▶ **Task**
Would you please transcribe, exactly as written, the lines of the entries below starting at the one that holds "Identify the click" and ending at the one that holds "Regulamin (146, 2547)", both included?

Materials provided START

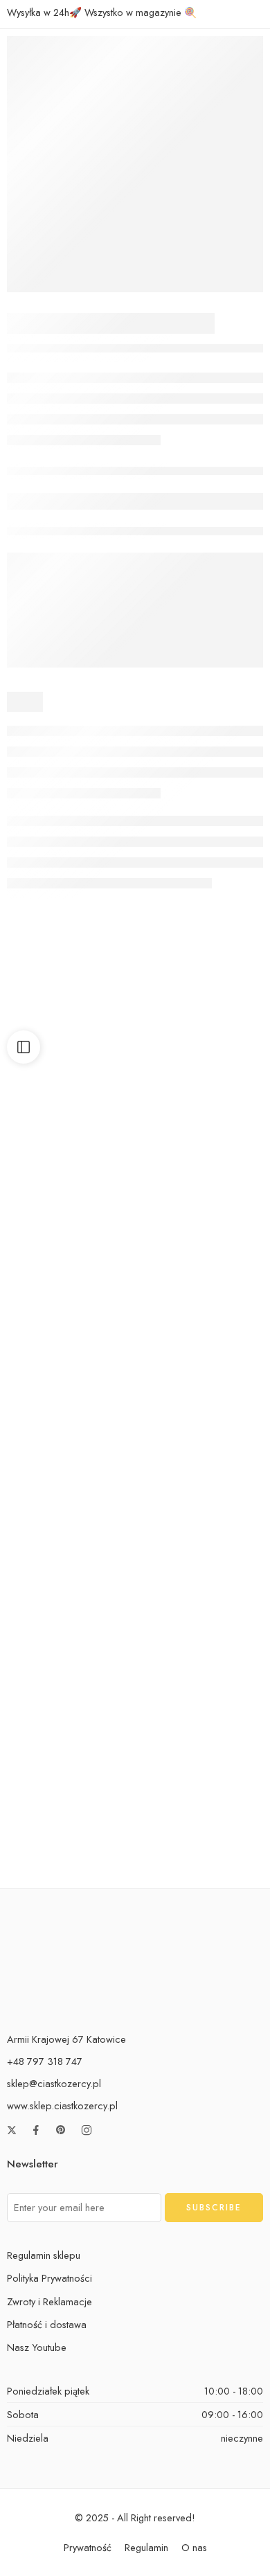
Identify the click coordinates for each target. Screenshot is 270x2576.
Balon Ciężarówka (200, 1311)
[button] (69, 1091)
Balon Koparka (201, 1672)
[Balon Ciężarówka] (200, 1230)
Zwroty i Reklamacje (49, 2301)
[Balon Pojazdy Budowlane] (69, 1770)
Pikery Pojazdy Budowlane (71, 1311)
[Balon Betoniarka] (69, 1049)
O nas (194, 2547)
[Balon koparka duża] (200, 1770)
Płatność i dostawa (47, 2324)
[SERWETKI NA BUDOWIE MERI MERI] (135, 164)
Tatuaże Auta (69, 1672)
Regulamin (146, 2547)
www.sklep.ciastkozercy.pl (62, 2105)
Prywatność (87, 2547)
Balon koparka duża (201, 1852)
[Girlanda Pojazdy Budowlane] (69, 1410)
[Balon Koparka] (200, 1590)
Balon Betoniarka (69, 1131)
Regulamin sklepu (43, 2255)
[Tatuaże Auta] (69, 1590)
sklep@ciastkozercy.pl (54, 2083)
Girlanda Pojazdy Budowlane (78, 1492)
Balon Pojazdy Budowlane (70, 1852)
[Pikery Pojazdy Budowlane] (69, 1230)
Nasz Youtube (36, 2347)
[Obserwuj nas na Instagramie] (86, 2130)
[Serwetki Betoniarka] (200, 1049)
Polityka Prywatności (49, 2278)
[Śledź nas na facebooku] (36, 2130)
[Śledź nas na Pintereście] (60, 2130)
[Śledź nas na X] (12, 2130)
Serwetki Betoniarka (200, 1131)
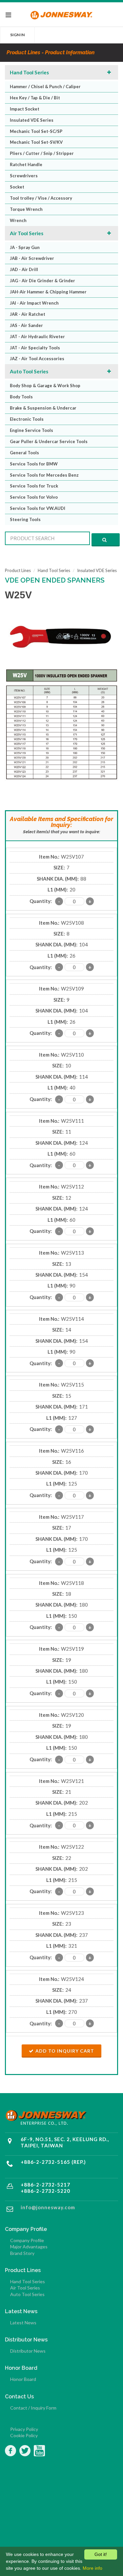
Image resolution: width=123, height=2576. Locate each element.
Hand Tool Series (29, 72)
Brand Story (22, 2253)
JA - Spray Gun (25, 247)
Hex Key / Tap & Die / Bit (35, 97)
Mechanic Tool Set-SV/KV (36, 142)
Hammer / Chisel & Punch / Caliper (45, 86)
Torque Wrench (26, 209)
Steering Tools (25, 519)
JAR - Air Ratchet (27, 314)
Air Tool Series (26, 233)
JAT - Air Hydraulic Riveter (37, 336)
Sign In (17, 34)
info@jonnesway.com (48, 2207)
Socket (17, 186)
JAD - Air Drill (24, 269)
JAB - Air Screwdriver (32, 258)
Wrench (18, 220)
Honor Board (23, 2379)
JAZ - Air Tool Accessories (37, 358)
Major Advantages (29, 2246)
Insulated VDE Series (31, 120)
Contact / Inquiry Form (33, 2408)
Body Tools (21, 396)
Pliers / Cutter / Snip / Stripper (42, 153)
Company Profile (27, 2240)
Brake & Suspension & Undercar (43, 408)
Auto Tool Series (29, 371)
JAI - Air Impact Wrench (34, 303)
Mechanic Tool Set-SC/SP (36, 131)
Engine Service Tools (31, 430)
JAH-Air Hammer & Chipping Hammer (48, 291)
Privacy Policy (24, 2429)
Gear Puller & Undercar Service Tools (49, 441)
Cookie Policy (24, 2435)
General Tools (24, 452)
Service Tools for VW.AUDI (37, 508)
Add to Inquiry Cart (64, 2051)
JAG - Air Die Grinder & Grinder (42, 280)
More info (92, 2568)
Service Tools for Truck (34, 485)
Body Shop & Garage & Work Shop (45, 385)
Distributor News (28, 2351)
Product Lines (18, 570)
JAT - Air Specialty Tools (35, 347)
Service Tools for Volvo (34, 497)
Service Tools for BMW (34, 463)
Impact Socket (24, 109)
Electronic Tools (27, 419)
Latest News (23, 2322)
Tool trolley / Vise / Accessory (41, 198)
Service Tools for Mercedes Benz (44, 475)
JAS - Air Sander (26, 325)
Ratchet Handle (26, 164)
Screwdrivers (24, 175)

Materials provided END
Materials provided START

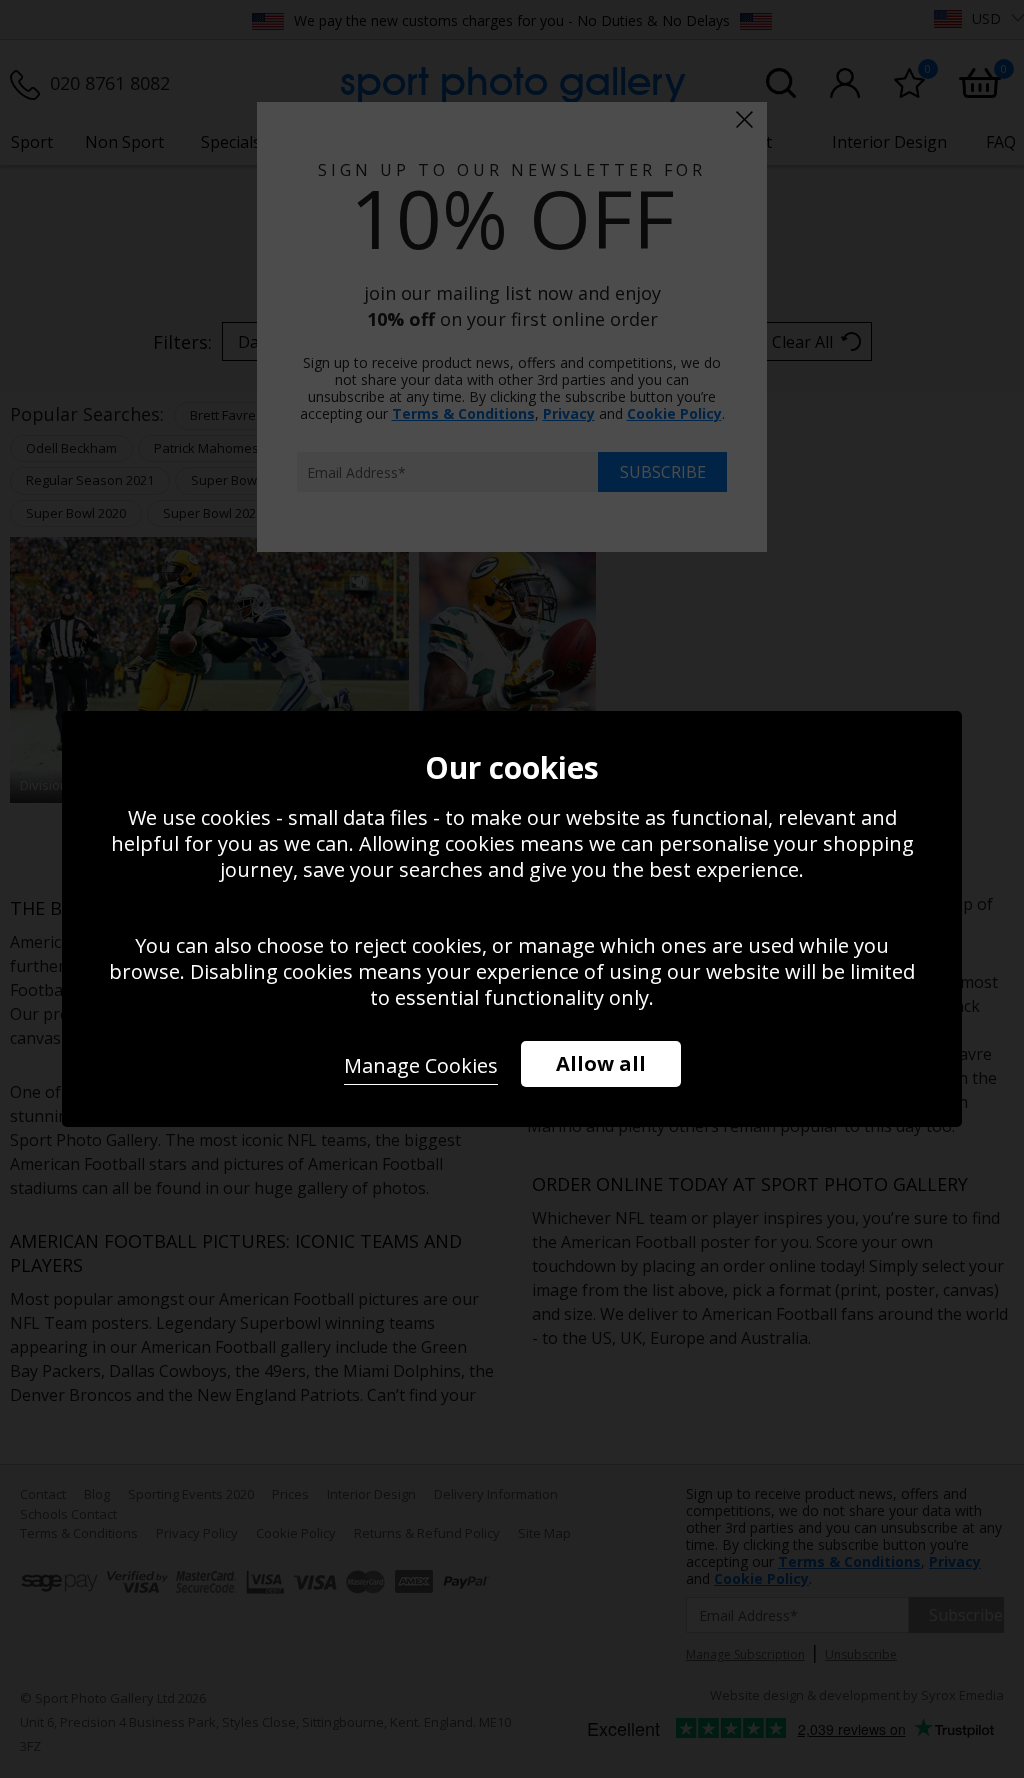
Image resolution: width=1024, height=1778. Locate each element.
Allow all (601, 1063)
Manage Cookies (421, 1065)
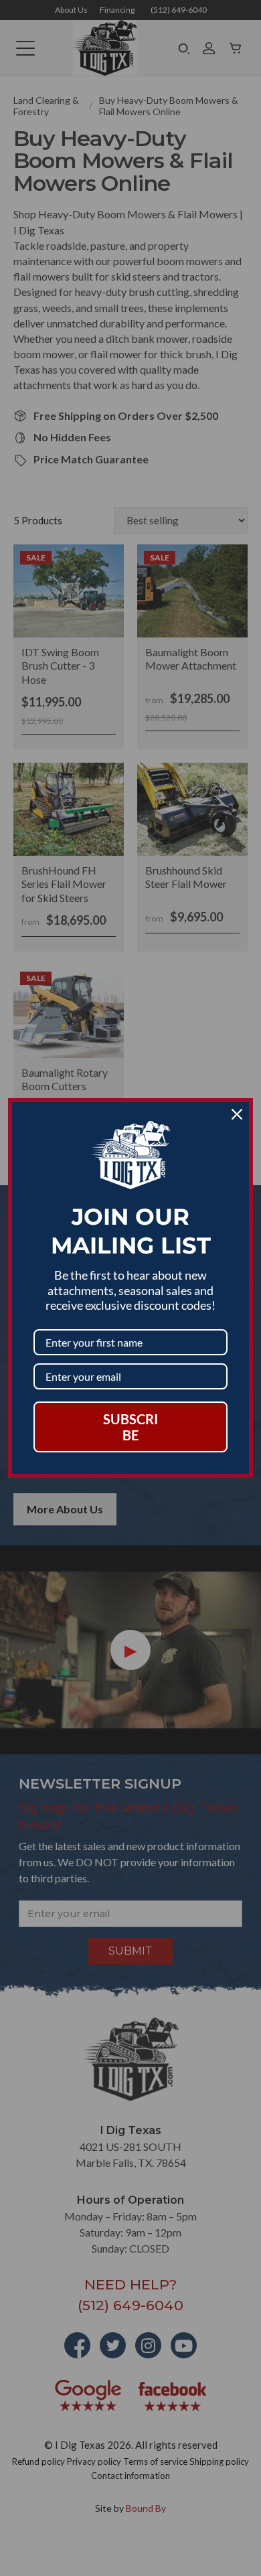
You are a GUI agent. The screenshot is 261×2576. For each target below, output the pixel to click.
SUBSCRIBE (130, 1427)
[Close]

Materials provided END
Materials provided START

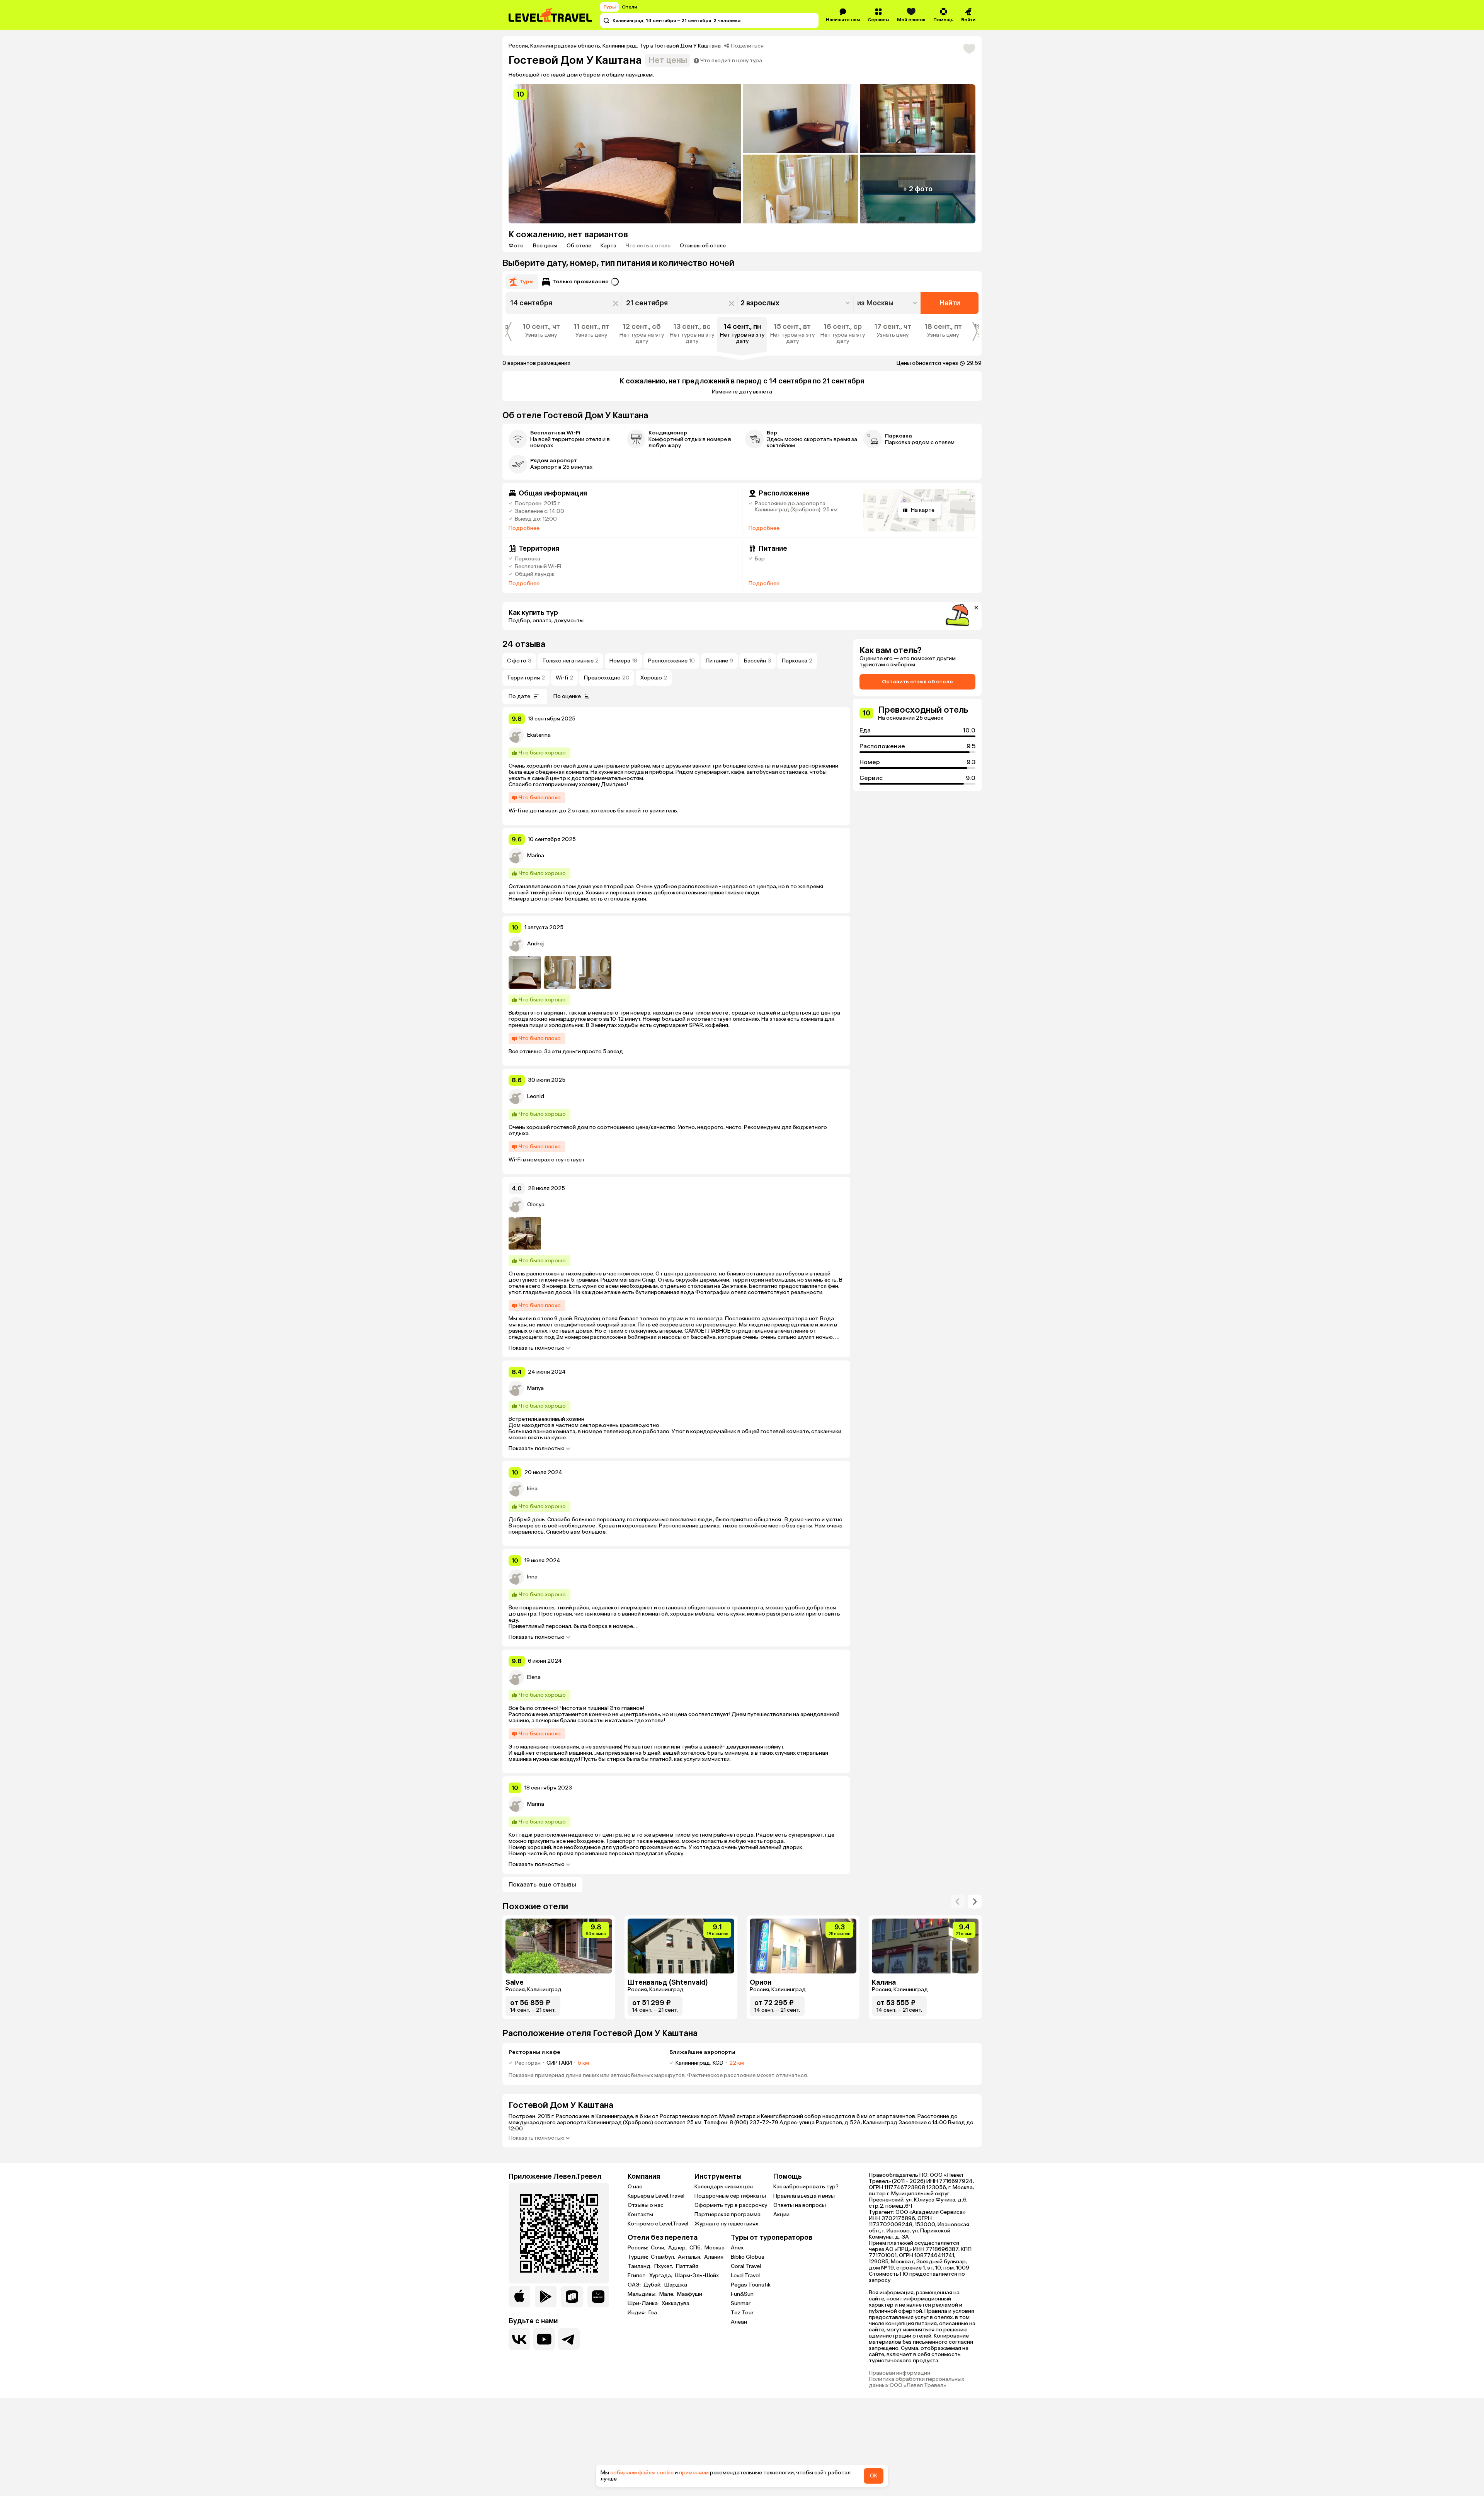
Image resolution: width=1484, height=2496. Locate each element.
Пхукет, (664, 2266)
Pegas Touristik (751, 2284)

Materials provided END

▶ **Answer space**
Identify the click coordinates for each target. Screenshot is 270x2576.
Balon Ciężarówka (200, 1311)
[button] (69, 1091)
Balon Koparka (201, 1672)
[Balon Ciężarówka] (200, 1230)
Zwroty i Reklamacje (49, 2301)
[Balon Pojazdy Budowlane] (69, 1770)
Pikery Pojazdy Budowlane (71, 1311)
[Balon Betoniarka] (69, 1049)
O nas (194, 2547)
[Balon koparka duża] (200, 1770)
Płatność i dostawa (47, 2324)
[SERWETKI NA BUDOWIE MERI MERI] (135, 164)
Tatuaże Auta (69, 1672)
Regulamin (146, 2547)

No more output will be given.